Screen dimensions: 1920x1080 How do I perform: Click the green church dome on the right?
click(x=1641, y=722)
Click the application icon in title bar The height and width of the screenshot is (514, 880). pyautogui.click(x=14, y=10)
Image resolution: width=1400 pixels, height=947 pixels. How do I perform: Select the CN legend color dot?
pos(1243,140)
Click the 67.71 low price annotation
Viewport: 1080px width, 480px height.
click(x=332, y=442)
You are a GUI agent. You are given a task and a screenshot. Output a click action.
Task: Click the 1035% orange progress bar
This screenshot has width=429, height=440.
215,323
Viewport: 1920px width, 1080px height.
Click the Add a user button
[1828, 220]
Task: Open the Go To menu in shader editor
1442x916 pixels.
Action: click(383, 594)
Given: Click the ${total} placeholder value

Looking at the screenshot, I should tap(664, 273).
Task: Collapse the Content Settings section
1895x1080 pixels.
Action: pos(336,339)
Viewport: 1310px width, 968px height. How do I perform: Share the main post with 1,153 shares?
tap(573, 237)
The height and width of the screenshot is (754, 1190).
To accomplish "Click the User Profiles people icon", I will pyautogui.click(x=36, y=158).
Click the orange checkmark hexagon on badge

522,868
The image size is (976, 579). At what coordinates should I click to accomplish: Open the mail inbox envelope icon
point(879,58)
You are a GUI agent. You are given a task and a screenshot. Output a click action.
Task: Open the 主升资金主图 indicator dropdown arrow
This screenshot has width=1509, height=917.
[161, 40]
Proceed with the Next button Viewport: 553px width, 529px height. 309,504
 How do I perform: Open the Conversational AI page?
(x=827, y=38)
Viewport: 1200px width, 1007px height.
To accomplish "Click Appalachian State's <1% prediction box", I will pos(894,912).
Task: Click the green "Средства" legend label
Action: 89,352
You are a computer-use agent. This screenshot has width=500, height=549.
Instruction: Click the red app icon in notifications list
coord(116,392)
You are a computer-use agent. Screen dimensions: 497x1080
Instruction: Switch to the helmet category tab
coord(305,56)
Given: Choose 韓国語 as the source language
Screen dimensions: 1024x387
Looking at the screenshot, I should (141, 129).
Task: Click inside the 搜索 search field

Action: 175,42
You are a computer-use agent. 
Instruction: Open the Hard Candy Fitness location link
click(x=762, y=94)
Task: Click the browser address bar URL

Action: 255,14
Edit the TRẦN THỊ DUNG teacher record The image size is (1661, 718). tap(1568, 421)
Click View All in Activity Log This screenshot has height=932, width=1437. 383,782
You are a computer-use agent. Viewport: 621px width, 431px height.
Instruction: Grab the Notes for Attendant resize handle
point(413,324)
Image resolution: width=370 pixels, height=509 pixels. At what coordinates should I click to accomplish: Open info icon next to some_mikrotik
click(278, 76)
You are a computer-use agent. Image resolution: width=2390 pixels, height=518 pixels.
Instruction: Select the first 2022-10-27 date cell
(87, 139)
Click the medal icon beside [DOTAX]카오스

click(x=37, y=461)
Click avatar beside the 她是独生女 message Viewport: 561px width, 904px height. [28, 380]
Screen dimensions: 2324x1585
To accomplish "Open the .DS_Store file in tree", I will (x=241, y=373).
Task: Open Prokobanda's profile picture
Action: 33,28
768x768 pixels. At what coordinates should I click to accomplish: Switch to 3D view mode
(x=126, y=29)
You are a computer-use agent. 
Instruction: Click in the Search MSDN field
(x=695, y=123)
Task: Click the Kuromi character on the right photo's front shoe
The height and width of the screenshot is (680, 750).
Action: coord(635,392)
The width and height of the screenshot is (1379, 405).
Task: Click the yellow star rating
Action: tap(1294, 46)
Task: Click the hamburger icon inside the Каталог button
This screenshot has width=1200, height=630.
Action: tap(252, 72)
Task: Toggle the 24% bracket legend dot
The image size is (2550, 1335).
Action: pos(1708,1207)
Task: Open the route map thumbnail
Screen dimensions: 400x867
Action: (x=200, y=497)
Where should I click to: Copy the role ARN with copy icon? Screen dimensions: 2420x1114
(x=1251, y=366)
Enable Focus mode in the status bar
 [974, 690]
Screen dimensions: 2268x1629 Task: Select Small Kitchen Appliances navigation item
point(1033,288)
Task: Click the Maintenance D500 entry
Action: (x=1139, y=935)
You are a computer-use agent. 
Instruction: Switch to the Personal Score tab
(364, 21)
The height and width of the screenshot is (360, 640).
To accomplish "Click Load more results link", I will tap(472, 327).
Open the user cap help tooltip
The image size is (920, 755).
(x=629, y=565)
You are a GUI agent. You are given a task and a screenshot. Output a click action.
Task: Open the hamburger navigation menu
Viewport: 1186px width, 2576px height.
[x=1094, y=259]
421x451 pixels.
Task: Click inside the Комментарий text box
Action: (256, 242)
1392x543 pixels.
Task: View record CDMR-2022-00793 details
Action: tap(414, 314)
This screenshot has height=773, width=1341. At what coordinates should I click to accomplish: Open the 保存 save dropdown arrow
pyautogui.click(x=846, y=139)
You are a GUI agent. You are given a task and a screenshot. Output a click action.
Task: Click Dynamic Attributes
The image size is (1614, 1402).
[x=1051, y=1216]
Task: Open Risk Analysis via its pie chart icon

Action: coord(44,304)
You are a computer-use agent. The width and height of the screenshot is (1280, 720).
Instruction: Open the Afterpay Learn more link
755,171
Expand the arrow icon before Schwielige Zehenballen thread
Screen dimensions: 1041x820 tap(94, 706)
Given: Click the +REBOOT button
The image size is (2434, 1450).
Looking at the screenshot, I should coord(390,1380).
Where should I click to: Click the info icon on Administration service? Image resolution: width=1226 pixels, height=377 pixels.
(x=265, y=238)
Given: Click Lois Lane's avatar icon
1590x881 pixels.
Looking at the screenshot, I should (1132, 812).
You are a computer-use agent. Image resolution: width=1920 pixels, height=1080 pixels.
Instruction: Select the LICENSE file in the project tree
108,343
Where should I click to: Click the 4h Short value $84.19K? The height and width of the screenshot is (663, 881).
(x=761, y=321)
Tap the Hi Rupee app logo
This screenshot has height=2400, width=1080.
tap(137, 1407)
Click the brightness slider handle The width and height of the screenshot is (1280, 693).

_Stated goal_: Can you reproduce word for word the stretch of the listing from the line containing "Expand the arrow" through its final line?

_Response for this exercise_:
Expand the arrow icon before Schwielige Zehenballen thread
Screen dimensions: 1041x820 tap(94, 706)
Given: Click the +REBOOT button
The image size is (2434, 1450).
Looking at the screenshot, I should coord(390,1380).
Where should I click to: Click the info icon on Administration service? Image resolution: width=1226 pixels, height=377 pixels.
(x=265, y=238)
Given: Click Lois Lane's avatar icon
1590x881 pixels.
Looking at the screenshot, I should (1132, 812).
You are a computer-use agent. Image resolution: width=1920 pixels, height=1080 pixels.
Instruction: Select the LICENSE file in the project tree
108,343
Where should I click to: Click the 4h Short value $84.19K? The height and width of the screenshot is (663, 881).
(x=761, y=321)
Tap the Hi Rupee app logo
This screenshot has height=2400, width=1080.
tap(137, 1407)
Click the brightness slider handle The width and height of the screenshot is (1280, 693).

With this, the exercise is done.